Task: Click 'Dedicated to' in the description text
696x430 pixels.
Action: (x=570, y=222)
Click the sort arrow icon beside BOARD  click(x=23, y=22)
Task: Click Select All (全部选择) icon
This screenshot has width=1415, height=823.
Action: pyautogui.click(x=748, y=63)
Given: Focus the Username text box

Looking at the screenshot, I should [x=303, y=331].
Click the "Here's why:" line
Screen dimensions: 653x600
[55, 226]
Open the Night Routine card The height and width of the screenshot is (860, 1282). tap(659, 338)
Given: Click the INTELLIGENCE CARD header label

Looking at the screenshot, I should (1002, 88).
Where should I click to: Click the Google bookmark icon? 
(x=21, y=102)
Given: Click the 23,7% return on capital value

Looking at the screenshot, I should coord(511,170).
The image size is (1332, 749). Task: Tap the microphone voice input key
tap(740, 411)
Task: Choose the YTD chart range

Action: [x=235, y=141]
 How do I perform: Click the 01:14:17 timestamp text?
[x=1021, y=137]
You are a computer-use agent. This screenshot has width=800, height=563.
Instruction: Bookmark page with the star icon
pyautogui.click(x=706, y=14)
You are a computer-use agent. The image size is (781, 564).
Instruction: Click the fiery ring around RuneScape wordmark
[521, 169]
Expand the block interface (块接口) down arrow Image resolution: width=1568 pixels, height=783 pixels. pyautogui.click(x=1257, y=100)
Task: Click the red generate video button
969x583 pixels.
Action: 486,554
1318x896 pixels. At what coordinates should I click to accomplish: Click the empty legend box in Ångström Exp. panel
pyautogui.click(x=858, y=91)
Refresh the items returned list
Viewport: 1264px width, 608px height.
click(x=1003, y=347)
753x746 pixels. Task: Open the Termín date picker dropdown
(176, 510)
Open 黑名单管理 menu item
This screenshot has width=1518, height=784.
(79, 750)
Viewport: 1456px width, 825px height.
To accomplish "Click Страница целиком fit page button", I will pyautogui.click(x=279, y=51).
--------------------------------------------------
- [Exercise goal]
Transcribe exactly, please, the lines from the one with "Viewport: 1264px width, 608px height." to the last line of the entries above, ends included.

- [Reply]
Viewport: 1264px width, 608px height.
click(x=1003, y=347)
753x746 pixels. Task: Open the Termín date picker dropdown
(176, 510)
Open 黑名单管理 menu item
This screenshot has width=1518, height=784.
(79, 750)
Viewport: 1456px width, 825px height.
To accomplish "Click Страница целиком fit page button", I will pyautogui.click(x=279, y=51).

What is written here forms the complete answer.